Meet Rob McCarthy

Like many of us who now call Austin home, I was not born in Texas. I was born in Bakersfield, CA, an excellent, family-oriented community that has stayed reasonable while the state has steadily drifted left in my lifetime. My first jobs growing up were in the construction industry. My uncle owned a home building business and I worked for him cleaning up construction sites and doing some of the work that didn’t require specialized skill. As I got older and gained more experience, and the ability to drive, I worked for a family friend that owned a window and door company where I performed deliveries and installations.

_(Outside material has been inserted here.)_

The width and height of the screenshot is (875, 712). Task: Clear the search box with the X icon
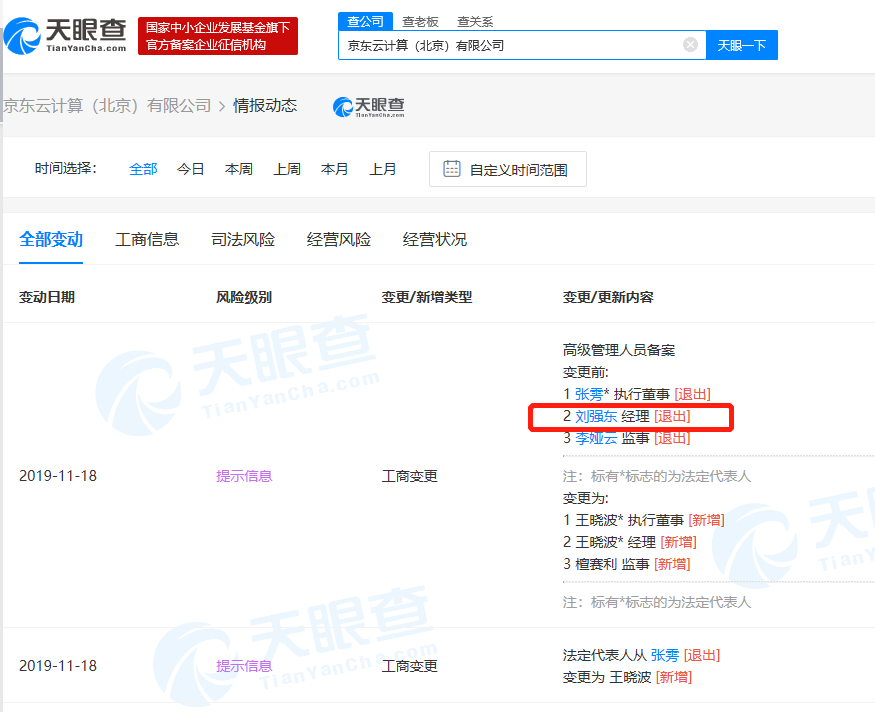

I started at the University of Southern California (USC) in 2001 with plans to be a computer engineering major and become a programmer. I changed my major after I was in a car accident in January of 2003. I broke my neck and left arm and had multiple internal injuries. The injuries were painful and the recovery took many months but it gave me time to reflect on a new career path. In May of 2003, I finished my full-time rehabilitation program and began an internship for my local state assemblyman, Kevin McCarthy.

I graduated from USC in 2006 with a major in political science and international relations. After working for the county roads department in my hometown for a few months, I started a fellowship program in the California State Assembly. When my year in the fellowship concluded, I spent the next five years working for now-Congressman Kevin McCarthy in Washington, DC on a variety of issues, including financial services, immigration, transportation, and veterans affairs, and explored a wide variety of legislative solutions in those areas.

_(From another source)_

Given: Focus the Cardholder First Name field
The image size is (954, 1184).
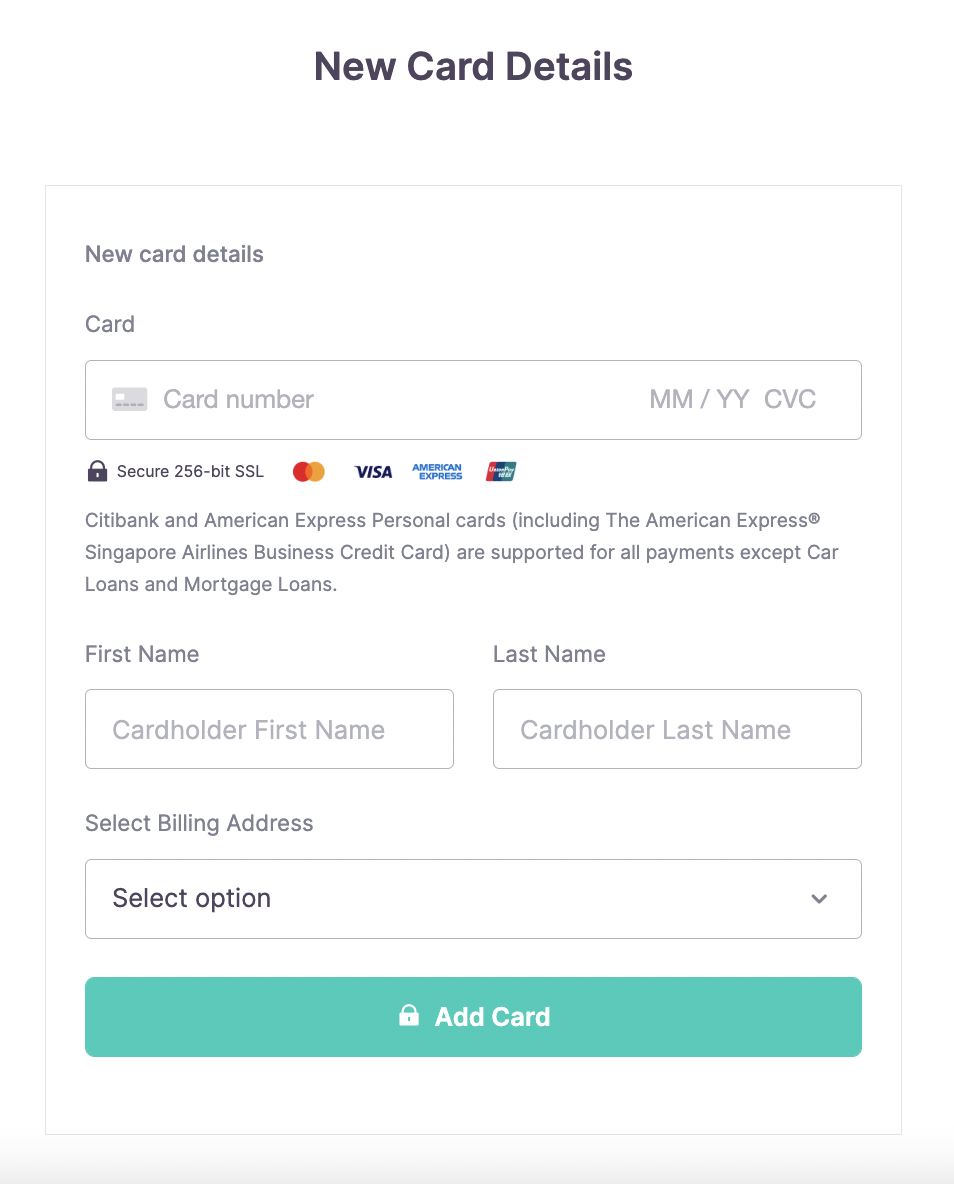Looking at the screenshot, I should 270,729.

In 2012, I left Washington, DC and returned to California to earn an MBA and transition from a role of policy analysis and internal strategy in government to a career in business. I graduated in 2014 and began working in Sydney, Australia selling software for Lightspeed Systems, a company doing web filtering and device management for K-12 schools. I moved to Austin in 2016 when, like many other companies, Lightspeed Systems moved headquarters to Texas from California.

My wife and I bought a home in the Austin suburbs in 2016 because we saw this as an excellent, family-oriented community where we can own a home with a backyard and send our children to good schools. I live in Circle C and I’m able to regularly take my daughter to see my parents at their home in Barton Creek. I own a distillery on Fitzhugh Road that will soon begin producing rum. Austin is home now and my children are going to grow up here.

I never imagined leaving my home state while I was growing up and I want to make sure my children are never forced to make that decision. As a husband and father, I refuse to sit silently while radicals try to bring the socialist policies that made California unaffordable to Texas. I am running to be the State Representative for House District 47. I will work with both Republicans and Democrats to fight for common-sense solutions for Texas.